▸ **WORK ORDER**: Begin at the line holding "Select the CG42686-PB protein feature" and set down exactly each line through the last one below, omitting pictures. Include nothing else.

▸ **Dataset entries**:
<<<<
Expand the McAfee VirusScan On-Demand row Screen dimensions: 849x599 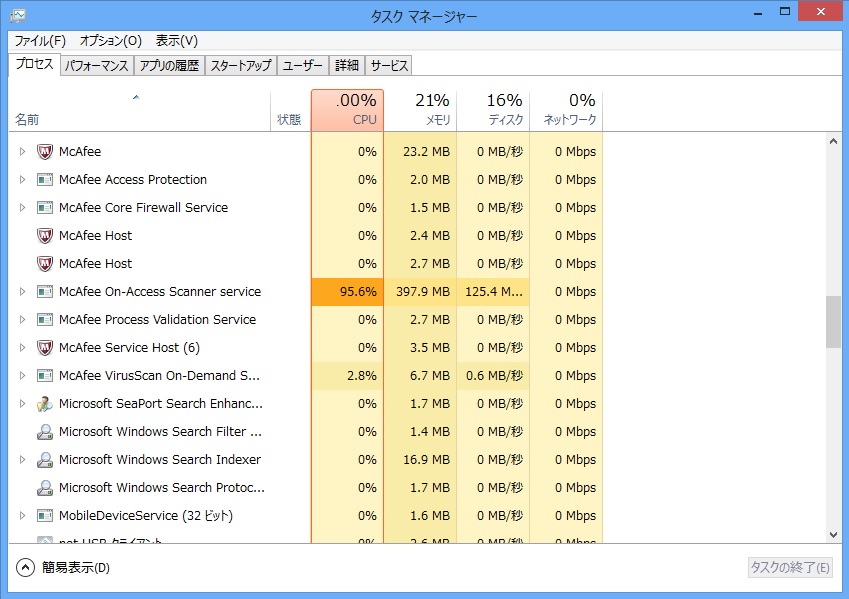tap(23, 376)
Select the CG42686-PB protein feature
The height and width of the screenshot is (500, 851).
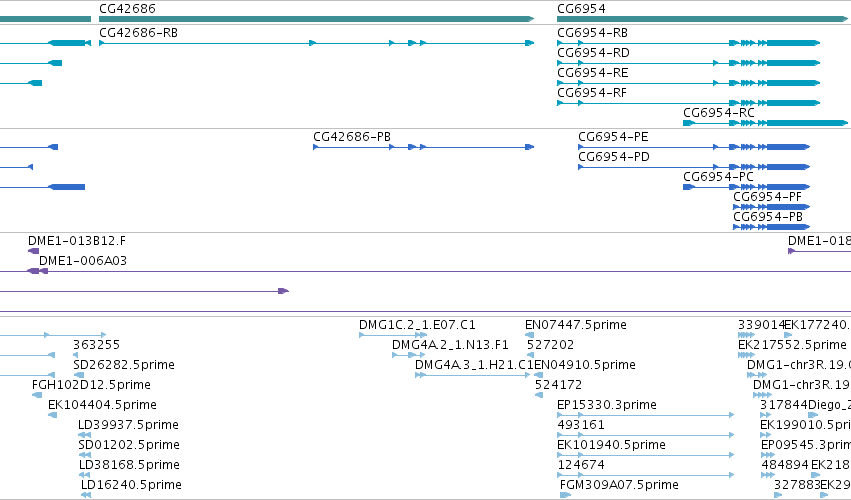tap(424, 147)
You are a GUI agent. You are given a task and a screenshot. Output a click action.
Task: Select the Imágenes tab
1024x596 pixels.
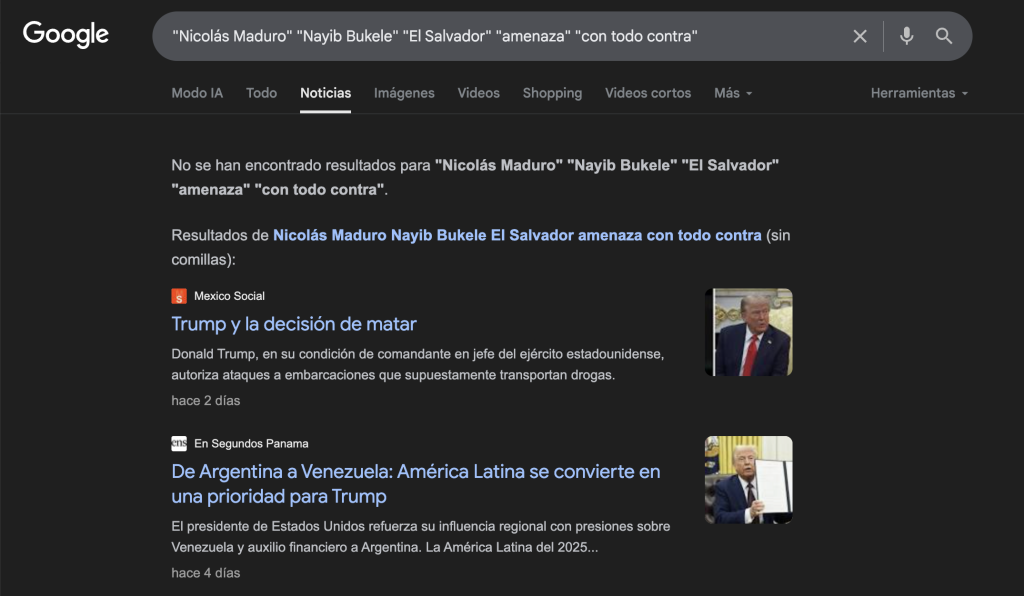[404, 93]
>>>>
▸ **TASK RESPONSE**:
Select the CG42686-PB protein feature
The height and width of the screenshot is (500, 851).
tap(424, 147)
You are a GUI agent. You are given a task and a screenshot. Output a click action.
Task: Select the Imágenes tab
1024x596 pixels.
[404, 93]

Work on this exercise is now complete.